WFP’s endorsement of Mosley, the Brooklyn assemblyman, is a reminder of why it may be good for WFP to reacquaint itself with the grassroots. Forrest is a socialist nurse running for office during a pandemic. She would be far more of a change agent in the state assembly than Mosley, an understated liberal who recently lost a power struggle for the leadership of the Brooklyn Democratic Party. Like a lot of assembly members, he took many of the right votes, though he has pandered to Israel hawks by supporting free speech-chilling anti-BDS legislation. There aren’t many left issues he is a particular leader on, and he is unwilling to challenge entrenched power—Cuomo has far more to fear with Forrest and people like her in the state assembly than Mosley. WFP appeared to endorse him mostly because he stood up for fusion voting, though the practice of political parties cross-endorsing candidates has aided conservative Republicans at least as much as liberals, since GOP candidates can usually benefit from extra votes on the Conservative and Independence Party lines. Mosley’s political club took a stand against the Independent Democratic Conference in 2018, helping to oust State Senator Jesse Hamilton, an IDC member. Is that enough to land a WFP endorsement over a socialist nurse? Apparently.

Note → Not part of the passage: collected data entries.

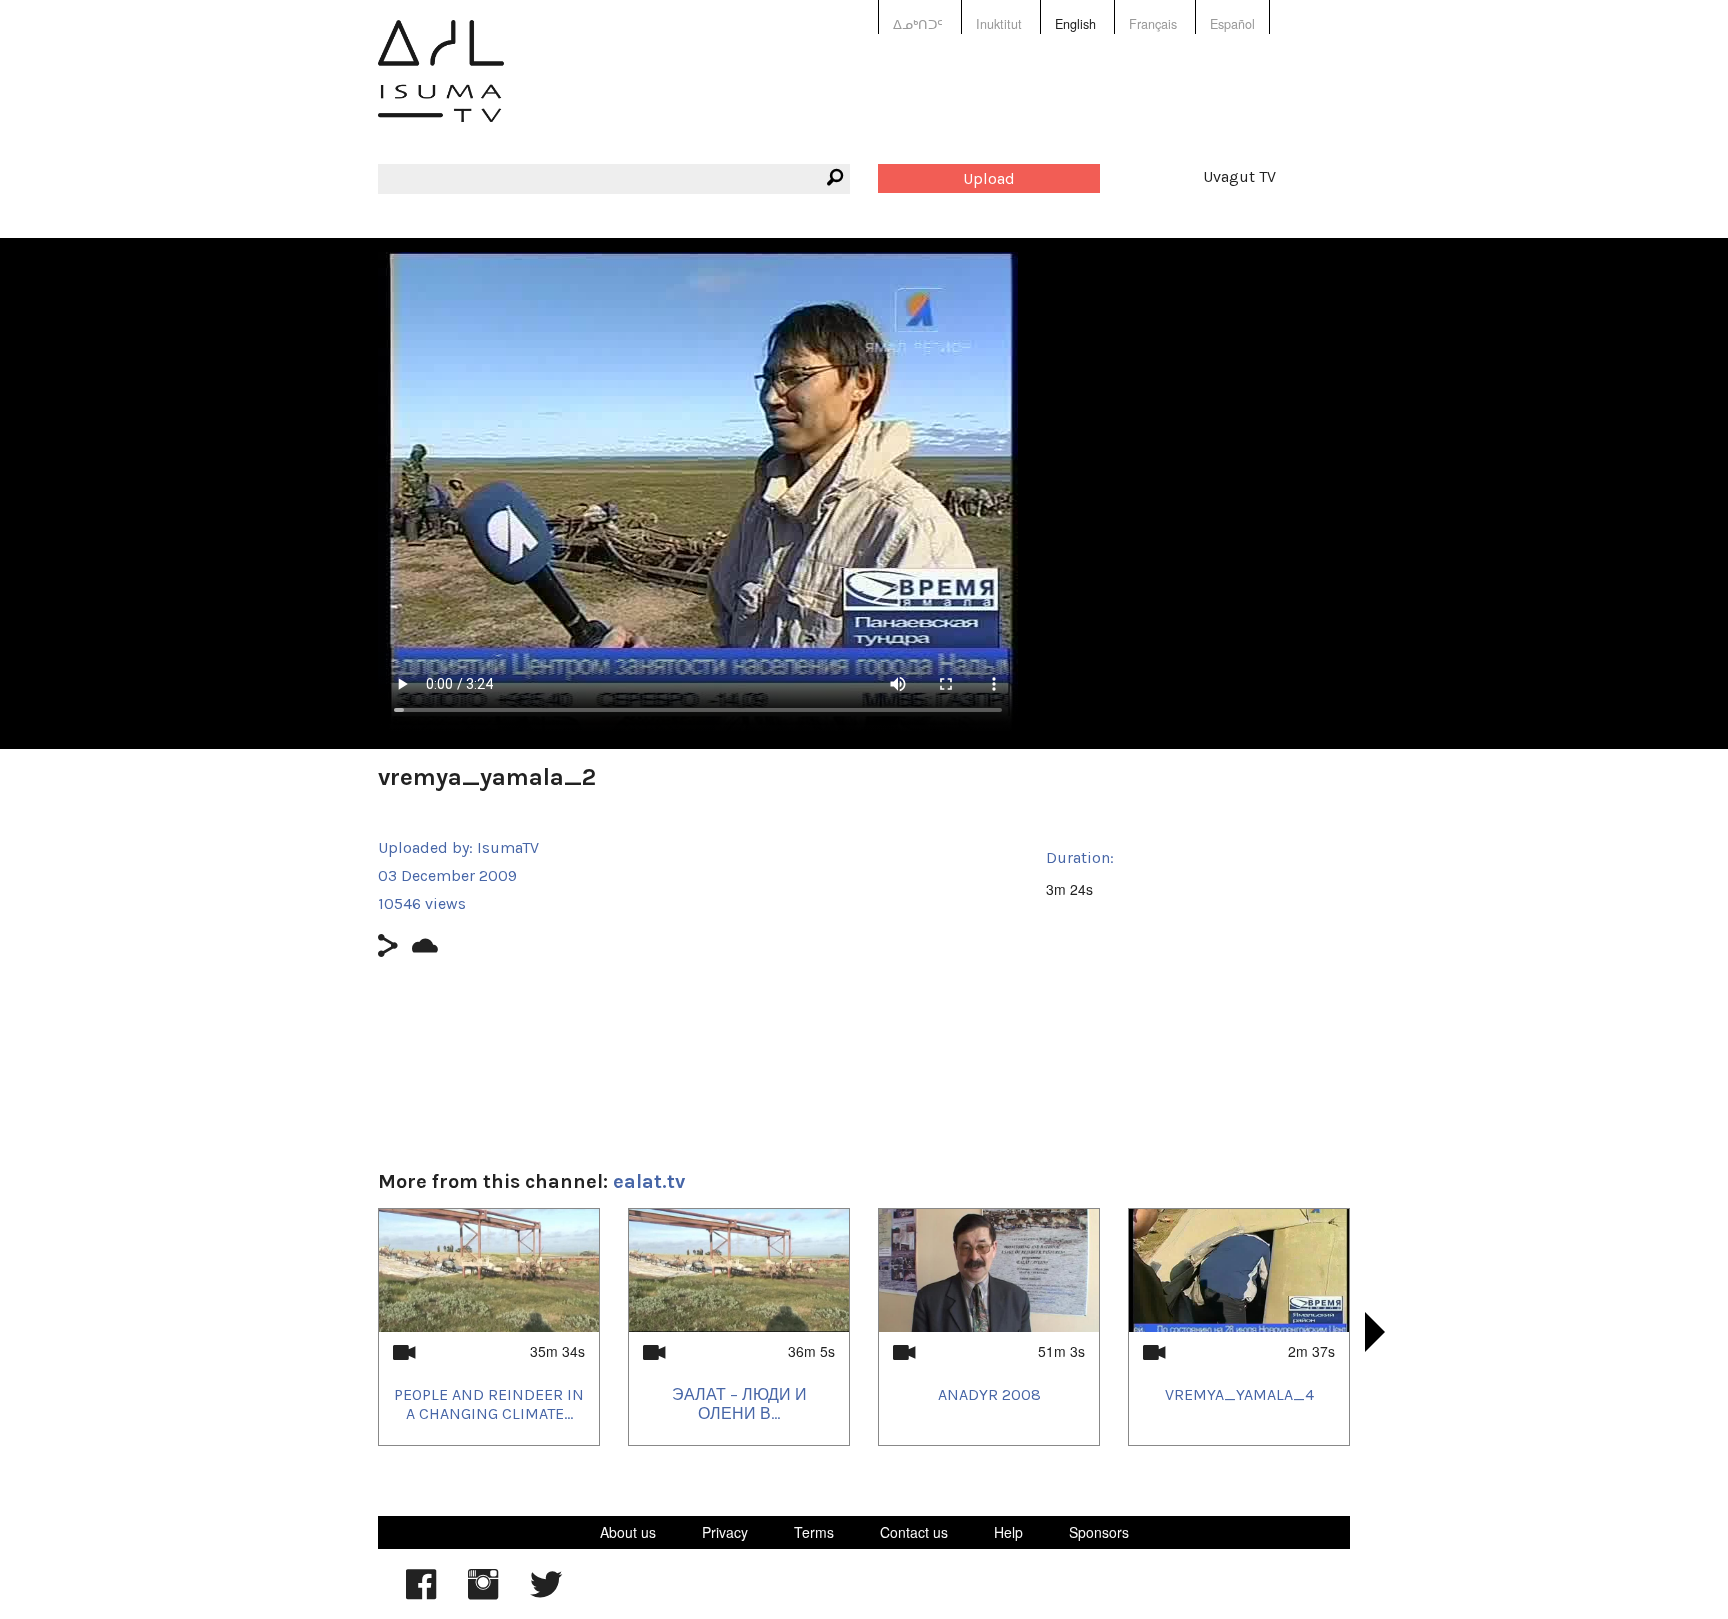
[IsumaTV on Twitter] (546, 1594)
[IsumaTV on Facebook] (421, 1594)
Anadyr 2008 (989, 1394)
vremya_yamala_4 (1239, 1394)
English (1075, 24)
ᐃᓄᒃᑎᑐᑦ (918, 24)
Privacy (725, 1532)
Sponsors (1099, 1532)
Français (1153, 24)
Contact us (914, 1532)
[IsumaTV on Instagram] (483, 1594)
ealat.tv (649, 1181)
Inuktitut (999, 24)
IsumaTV (508, 847)
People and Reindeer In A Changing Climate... (489, 1404)
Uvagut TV (1239, 176)
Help (1008, 1532)
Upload (989, 178)
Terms (814, 1532)
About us (628, 1532)
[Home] (441, 85)
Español (1232, 24)
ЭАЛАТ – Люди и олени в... (739, 1404)
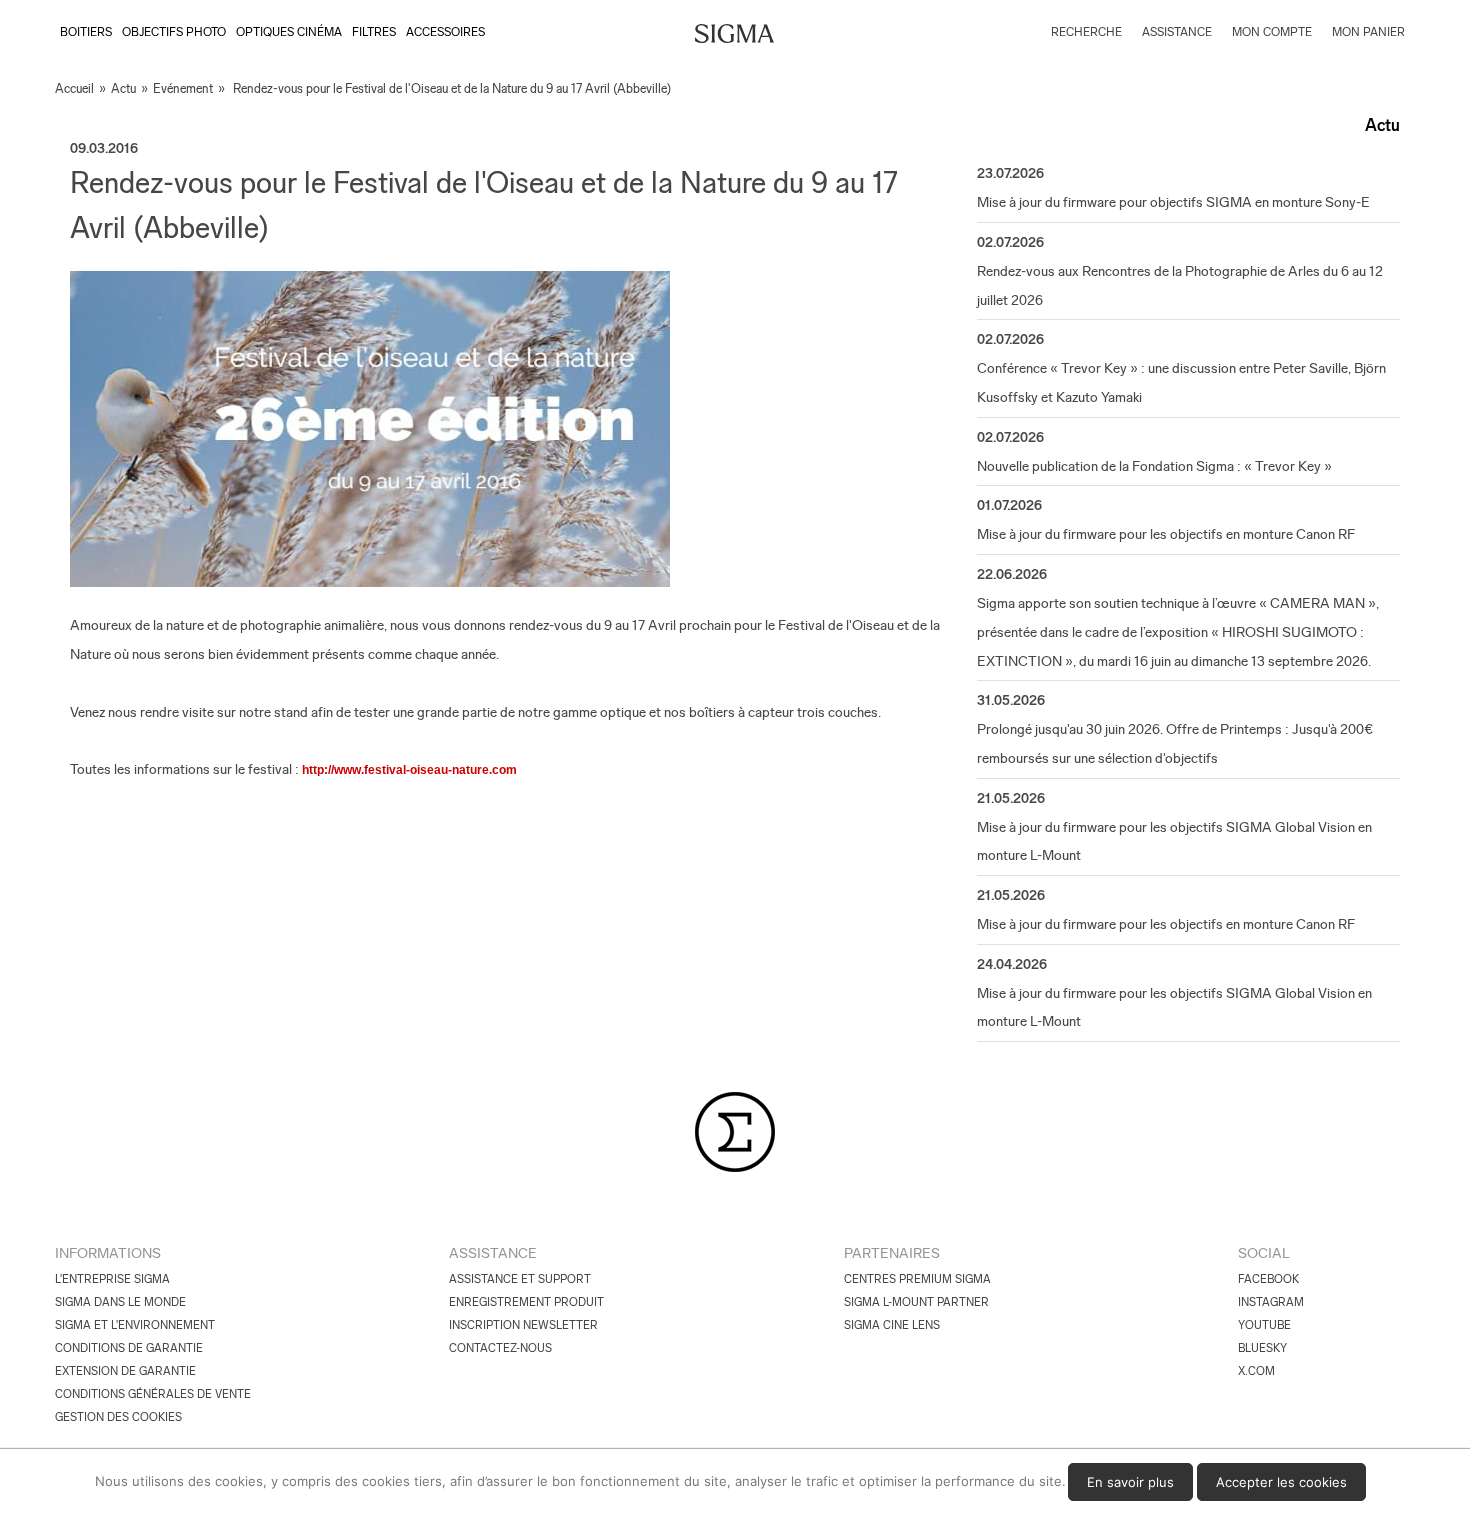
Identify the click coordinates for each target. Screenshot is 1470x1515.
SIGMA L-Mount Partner (916, 1302)
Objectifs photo (174, 32)
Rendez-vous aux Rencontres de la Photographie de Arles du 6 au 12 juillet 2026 (1180, 285)
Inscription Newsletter (523, 1325)
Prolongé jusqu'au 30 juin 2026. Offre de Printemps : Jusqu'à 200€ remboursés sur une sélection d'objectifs (1175, 743)
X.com (1256, 1371)
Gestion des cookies (118, 1417)
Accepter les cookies (1281, 1482)
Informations (108, 1253)
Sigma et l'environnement (135, 1325)
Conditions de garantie (129, 1348)
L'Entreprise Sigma (112, 1279)
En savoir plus (1130, 1482)
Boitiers (86, 32)
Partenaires (892, 1253)
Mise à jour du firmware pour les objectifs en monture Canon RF (1166, 534)
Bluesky (1262, 1348)
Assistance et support (520, 1279)
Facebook (1268, 1279)
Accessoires (445, 32)
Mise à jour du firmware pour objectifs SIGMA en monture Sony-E (1173, 202)
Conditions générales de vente (153, 1394)
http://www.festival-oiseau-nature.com (409, 770)
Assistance (493, 1253)
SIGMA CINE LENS (892, 1325)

Support for fusion voting and anti-IDC efforts, however, shouldn’t be enough to back a less dynamic candidate over a more impressive challenger. WFP could have chosen to stay neutral, to offer no one the ballot line in the race. They are very lucky Assemblyman Joe Lentol, defeated by progressive activist Emily Gallagher in June, never secured the WFP ballot line, despite winning their endorsement. The Lentol and Mosley endorsements demonstrated that for all their rhetoric of sweeping progressive change, WFP is still willing to safeguard more moderate incumbents. After losing a Democratic primary, Mosley should not have the option of campaigning in November. Now he does, thanks to WFP.